D’autres acteurs en revanche semblent s’inquiéter face à l’expansion rapide des capacités. Notamment du côté des acheteurs de GNL américain qui risquent de subir des pressions sur leurs marges. Fin septembre, Wael Sawan, le patron du groupe britannique Shell, détenteur du plus gros portefeuille commercial de GNL dans le monde, s’étonnait publiquement du rythme de développement des projets aux Etats-Unis, « pas totalement rationnel au plan économique ». Même tonalité chez TotalEnergies, qui se présente comme le premier exportateur de GNL américain. « Nous construisons trop » de capacités, déclarait son PDG, Patrick Pouyanné, lors d’une conférence en septembre, prédisant une surabondance pendant plusieurs années si tous les projets entrent en production.

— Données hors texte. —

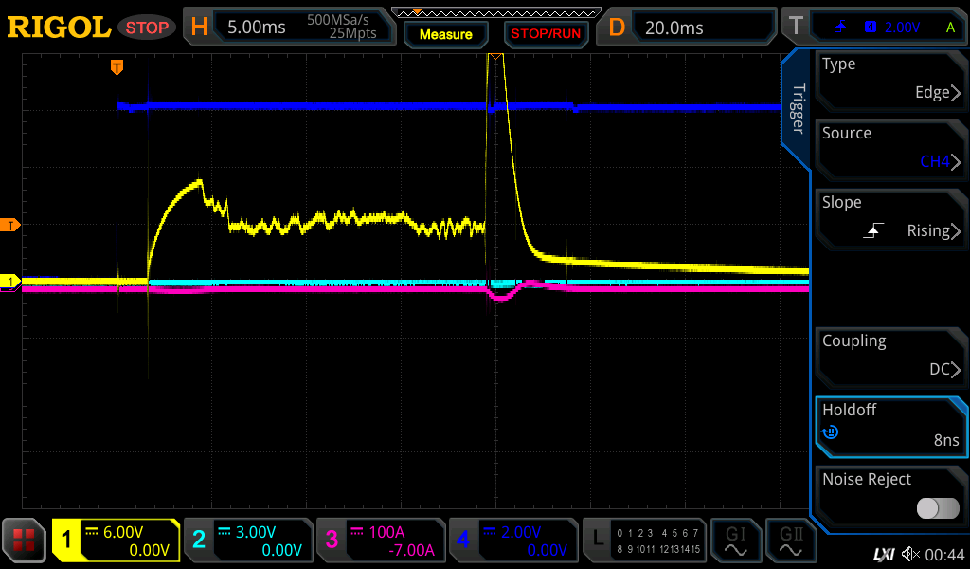Viewport: 970px width, 569px height.
Task: Open the Slope Rising selector
Action: pyautogui.click(x=890, y=217)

Ce pronostic ne dissuade pas la major pétrogazière de miser plus que jamais sur le GNL. La preuve encore avec son mégaprojet gazier au Mozambique qu’elle est sur le point de relancer après quatre ans d’interruption pour cause d’insécurité, comme elle l’a confirmé samedi 25 octobre. Selon le groupe, à long terme, les perspectives de demande de gaz sont résolument orientées à la hausse.

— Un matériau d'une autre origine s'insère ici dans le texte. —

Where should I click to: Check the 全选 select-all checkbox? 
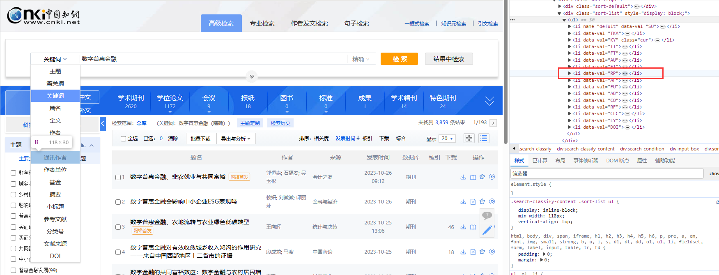[123, 139]
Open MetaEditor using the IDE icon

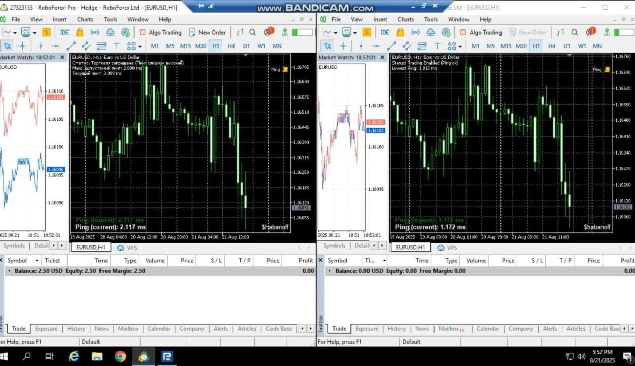click(x=64, y=32)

« Quand les prix vont baisser, la demande va se révéler », estime aussi Thierry Bros, professeur à Sciences Po Paris. A en croire ce spécialiste de l’économie gazière, la possibilité de négocier des contrats avantageux poussera les pays asiatiques à basculer du charbon au gaz, tandis que la montée en puissance de l’intelligence artificielle pourrait démultiplier les besoins. « C’est une industrie de cycle. On ne construit pas, et les prix montent. Puis tout le monde s’y met, et les prix baissent, poursuit l’expert. Si les grands acteurs n’investissent pas aujourd’hui, ils prennent le risque de laisser leur part de marché aux concurrents. »

[Source: Le Monde]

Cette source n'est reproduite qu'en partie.